● **Provided text**:

The change in the chemical state of elements as a result of their nuclear transformations led to the development of a new field in nuclear chemistry: hot atoms chemistry. Results gained during many years of research created the impression that everything possible in this field had already been done and the problem had been exhausted. However, Goldanskii and his coworkers managed to find a new and unexpected aspect. Investigations of how the cross sections of chemical reactions involving hot hydrogen atoms depend on particles’ kinetic energies led to an original approach to the study of the spatial structure of biopolymers, called the tritium planigraphy method. This technique is now widely used to study the structures of proteins and more complicated objects such as ribosomes, viruses, and whole cells.
After Semenov died in 1986, Goldanskii became the director of the Institute of Chemical Physics and subsequently created the N. N. Semenov Joint Institute of Chemical Physics in 1991. This new organization united all scientific institutes that were part of the Semenov Institute of Chemical Physics. Until his last day, Goldanskii was the general director and scientific leader of this institute.
For many years Goldanskii was a professor of nuclear physics at the Moscow Engineering Physics Institute. He also was an excellent popularizer of science; he wrote a series of books and articles in popular journals and cooperated for many years with the Znanie (Knowledge) scientific society. In 1967, he created the journal High-Energy Chemistry, and he was editor-in-chief of the journal Chemical Physics Reports from 1987 to 2001.

(Dataset entries)
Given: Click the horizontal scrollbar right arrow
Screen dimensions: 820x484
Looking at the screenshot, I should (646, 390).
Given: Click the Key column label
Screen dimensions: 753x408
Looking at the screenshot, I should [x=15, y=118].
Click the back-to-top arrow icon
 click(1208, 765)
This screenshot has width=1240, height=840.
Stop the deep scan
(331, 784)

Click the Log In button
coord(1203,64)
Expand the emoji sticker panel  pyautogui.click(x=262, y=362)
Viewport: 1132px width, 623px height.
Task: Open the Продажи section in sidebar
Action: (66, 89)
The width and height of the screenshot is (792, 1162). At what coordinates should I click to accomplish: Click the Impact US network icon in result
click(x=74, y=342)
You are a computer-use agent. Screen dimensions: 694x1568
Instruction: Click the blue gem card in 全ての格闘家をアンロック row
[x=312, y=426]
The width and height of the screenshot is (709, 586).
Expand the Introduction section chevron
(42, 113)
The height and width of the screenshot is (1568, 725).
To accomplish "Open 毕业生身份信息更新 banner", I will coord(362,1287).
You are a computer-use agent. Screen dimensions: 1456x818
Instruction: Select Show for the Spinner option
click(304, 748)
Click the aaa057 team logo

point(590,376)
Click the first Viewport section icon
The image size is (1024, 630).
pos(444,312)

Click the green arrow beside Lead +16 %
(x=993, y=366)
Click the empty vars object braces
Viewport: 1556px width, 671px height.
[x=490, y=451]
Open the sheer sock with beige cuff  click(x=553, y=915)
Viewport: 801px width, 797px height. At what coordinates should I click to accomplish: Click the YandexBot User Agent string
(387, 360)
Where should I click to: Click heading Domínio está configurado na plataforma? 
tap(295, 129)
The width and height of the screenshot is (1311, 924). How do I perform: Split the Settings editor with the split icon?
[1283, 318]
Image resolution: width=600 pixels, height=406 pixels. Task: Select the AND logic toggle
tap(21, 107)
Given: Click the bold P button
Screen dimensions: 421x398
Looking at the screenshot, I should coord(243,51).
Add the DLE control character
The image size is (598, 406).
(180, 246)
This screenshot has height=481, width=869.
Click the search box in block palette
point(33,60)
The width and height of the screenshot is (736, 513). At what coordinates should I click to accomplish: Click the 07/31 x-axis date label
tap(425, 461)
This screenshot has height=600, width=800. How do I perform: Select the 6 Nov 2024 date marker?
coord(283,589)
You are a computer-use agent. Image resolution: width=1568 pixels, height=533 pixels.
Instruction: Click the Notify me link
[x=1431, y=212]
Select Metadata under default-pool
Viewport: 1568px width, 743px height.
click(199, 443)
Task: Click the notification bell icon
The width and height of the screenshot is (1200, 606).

● **Problem 1**: Summarize the text about Goldanskii in two sentences.
● **Problem 2**: Rewrite the text about Goldanskii between "After Semenov died" and "of this institute.", inclusive, substituting "chief executive" for "general director".

● **Answer 1**: Goldanskii and his coworkers found a new aspect of hot atoms chemistry that led to the tritium planigraphy method, now widely used to study the structures of proteins, ribosomes, viruses, and whole cells. After Semenov's death in 1986, Goldanskii directed the Institute of Chemical Physics and created the N. N. Semenov Joint Institute of Chemical Physics in 1991, and he also taught nuclear physics, popularized science, and created and edited journals.

● **Answer 2**:
After Semenov died in 1986, Goldanskii became the director of the Institute of Chemical Physics and subsequently created the N. N. Semenov Joint Institute of Chemical Physics in 1991. This new organization united all scientific institutes that were part of the Semenov Institute of Chemical Physics. Until his last day, Goldanskii was the chief executive and scientific leader of this institute.